For the thrill seekers among you, a Japanese fashion billionaire is taking applications for a “special someone” to join him on a flight to the moon as a passenger on SpaceX’s first planned tourist flight scheduled for 2023. His ideal candidate is “always positive”, wants to “enjoy life to the fullest” and someone who would willing to “shout [their] love from outer space”. Applications close this week!
Following its price rocketing on news that US-Iranian relations have taken a turn for the worse, the cooling situation in the Middle East has seen oil begin to retrace its recent moves. Asset class returns in sterling and local currency are below; the S&P 500 hit a new all-time record on Thursday before falling slightly on weak jobs and wage data.
Table 1: GBP total returns
Table 2: Local CCY total returns
US equities received a shot to the arm last week as decreasing tensions between the US and Iran coaxed investors back into a “risk-on” mind set. The cooling situation has come in the wake of a US drone strike which resulted in a top Iranian military general being assassinated. Though Iran’s retaliatory missile strike saw tensions heighten, though the US President was quick to tweet that “all is well” as the Pentagon announced that there were no casualties. Despite the Iraqi Parliament now calling for the US and its allies to now withdraw its military presence, the domestic challenges faced by all sides suggests that further military action in the short term is unlikely.
With investors’ attention now turning from geopolitics back to economics, it was no surprise that equity markets dipped from their highs following a weak US jobs report on Friday. While the December jobs figure itself was positive e.g. no signs of a looming recession, the figure came in below expectations. Digging down into the report made for grim reading regarding the manufacturing sector. It revealed 12,000 manufacturing jobs were lost in December making a bleak overall picture for 2019: manufacturing contributed just 46,000 new jobs last year versus 264,000 in 2018. As we know, weakness within the manufacturing sector isn’t a new theme and we have discussed its prevalence numerous times over the last year.
In addition to weaker than expected employment data, a second set of headlines related to employment statistics also made for a bit of a shock last week. Anaemic wage growth in December saw the year-on-year growth figure for average hourly earnings in the US fall below 3% for the first time since mid-2018. With full employment in the US, we would expect that additional competition for new staff would be putting upward pressure on wages, but there is no sign of it.
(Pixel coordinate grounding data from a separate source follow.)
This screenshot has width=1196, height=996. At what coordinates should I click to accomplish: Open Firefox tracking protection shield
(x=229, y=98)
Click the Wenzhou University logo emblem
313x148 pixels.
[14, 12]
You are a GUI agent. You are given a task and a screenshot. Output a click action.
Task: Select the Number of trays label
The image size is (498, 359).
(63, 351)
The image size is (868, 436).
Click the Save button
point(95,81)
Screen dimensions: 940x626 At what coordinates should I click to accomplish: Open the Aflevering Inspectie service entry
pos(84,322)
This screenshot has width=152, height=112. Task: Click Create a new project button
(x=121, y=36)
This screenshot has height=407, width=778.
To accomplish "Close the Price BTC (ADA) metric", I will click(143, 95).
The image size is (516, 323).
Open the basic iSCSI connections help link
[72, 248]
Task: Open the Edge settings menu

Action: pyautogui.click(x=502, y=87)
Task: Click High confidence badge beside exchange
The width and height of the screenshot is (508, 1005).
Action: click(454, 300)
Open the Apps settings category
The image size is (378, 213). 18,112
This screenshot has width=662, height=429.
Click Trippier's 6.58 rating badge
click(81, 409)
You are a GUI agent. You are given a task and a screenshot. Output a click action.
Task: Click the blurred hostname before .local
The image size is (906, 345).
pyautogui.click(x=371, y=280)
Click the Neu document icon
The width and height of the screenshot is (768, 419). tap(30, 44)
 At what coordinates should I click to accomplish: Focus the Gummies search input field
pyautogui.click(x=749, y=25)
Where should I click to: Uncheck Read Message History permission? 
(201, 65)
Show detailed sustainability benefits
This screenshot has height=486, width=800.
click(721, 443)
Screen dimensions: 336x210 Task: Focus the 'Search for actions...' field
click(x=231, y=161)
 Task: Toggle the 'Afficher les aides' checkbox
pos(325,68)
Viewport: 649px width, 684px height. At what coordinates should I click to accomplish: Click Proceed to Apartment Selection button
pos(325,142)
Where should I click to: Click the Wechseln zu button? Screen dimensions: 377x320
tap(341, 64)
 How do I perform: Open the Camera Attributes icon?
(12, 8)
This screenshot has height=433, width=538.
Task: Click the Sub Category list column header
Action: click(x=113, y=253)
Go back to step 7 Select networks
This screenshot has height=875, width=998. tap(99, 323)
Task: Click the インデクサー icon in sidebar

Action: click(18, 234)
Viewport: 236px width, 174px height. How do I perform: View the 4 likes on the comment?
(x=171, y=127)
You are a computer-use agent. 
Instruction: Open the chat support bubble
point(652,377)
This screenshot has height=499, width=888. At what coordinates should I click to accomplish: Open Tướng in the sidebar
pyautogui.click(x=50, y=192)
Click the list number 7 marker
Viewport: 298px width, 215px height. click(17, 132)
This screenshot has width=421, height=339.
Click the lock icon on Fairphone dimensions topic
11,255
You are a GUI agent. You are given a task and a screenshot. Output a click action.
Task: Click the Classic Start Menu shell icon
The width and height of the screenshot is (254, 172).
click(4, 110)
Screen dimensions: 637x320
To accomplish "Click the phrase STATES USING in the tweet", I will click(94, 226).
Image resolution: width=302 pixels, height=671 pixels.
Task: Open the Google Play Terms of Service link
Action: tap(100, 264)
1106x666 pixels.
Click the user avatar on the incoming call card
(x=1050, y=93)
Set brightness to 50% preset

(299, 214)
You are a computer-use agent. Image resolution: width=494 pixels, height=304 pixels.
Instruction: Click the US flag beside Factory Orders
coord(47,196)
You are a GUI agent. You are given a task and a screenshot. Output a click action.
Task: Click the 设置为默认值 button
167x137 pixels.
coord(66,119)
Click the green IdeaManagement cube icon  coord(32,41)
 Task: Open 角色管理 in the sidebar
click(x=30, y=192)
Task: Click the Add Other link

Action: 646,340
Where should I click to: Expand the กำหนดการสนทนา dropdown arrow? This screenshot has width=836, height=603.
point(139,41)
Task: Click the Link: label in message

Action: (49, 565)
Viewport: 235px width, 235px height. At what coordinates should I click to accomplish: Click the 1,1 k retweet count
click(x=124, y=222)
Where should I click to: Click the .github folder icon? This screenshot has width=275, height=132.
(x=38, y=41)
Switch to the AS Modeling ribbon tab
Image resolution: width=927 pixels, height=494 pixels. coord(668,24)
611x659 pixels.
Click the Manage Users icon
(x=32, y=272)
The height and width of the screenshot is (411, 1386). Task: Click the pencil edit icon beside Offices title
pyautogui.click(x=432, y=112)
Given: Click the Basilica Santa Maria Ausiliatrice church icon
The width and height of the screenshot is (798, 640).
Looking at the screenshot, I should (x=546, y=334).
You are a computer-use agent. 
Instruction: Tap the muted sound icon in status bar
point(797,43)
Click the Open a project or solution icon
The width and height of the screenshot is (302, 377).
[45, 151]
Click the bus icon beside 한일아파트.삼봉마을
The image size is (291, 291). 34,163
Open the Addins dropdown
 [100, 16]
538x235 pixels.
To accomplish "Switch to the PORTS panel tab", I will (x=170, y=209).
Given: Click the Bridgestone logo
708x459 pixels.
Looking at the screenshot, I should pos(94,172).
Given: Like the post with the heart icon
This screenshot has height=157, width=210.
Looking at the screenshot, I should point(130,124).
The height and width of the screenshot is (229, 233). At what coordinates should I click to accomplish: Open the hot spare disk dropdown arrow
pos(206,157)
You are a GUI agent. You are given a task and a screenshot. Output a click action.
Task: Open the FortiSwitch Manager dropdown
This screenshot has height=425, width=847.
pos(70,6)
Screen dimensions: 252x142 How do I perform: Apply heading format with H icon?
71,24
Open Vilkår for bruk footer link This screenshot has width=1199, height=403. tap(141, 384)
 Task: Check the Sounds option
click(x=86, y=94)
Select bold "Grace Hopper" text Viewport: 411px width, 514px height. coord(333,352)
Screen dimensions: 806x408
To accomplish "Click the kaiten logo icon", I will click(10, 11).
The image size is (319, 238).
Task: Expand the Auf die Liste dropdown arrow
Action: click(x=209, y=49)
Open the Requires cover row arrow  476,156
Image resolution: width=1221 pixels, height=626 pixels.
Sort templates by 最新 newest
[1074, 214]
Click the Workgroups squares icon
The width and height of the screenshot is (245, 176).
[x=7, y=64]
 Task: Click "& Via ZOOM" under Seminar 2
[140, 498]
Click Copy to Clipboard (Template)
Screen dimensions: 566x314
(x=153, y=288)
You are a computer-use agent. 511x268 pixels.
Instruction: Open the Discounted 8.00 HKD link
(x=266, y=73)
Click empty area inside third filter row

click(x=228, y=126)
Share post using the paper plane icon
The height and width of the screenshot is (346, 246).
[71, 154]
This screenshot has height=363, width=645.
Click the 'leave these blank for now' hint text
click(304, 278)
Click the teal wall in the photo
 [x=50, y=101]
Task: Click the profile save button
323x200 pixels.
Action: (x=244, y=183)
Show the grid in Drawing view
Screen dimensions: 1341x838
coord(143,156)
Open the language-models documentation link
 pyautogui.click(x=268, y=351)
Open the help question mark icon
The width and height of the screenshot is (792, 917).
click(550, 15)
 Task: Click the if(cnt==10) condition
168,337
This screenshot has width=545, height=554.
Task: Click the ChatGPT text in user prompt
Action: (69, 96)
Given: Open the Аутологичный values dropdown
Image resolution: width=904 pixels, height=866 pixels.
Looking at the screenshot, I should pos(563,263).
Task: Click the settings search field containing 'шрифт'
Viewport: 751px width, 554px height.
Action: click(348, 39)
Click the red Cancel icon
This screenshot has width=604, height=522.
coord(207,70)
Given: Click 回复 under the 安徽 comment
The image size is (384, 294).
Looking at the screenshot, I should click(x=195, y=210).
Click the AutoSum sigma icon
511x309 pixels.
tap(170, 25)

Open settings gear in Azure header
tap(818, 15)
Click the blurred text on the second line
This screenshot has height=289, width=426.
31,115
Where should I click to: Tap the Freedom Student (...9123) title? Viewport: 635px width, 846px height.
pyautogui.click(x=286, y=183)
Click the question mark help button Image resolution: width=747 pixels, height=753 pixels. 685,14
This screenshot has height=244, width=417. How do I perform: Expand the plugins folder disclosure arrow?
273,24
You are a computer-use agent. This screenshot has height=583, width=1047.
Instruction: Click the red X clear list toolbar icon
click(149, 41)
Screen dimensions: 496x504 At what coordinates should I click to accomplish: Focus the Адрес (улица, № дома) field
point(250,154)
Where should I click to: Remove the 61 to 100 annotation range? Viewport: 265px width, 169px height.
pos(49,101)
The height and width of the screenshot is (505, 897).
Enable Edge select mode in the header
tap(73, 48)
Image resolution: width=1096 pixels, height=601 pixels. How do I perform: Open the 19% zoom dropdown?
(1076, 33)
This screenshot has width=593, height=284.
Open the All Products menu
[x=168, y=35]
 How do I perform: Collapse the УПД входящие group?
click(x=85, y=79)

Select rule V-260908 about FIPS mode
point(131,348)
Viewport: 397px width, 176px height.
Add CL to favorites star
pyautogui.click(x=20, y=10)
Overall, there is little concern that the US will slip into a recession tomorrow. However, some commentators are becoming nervous that the weakening job and wage statistics may be the start of a broader trend which could see the US economy losing steam and seeing growth flat line. Indeed, neither of these data releases will be taken as a particularly bullish signal by the US Federal Reserve, so we could expect the Fed’s current policy of holding rates to continue for the time being.
STAT OF THE WEEK: 0.4% – UK productivity growth per annum since 2008 (ONS).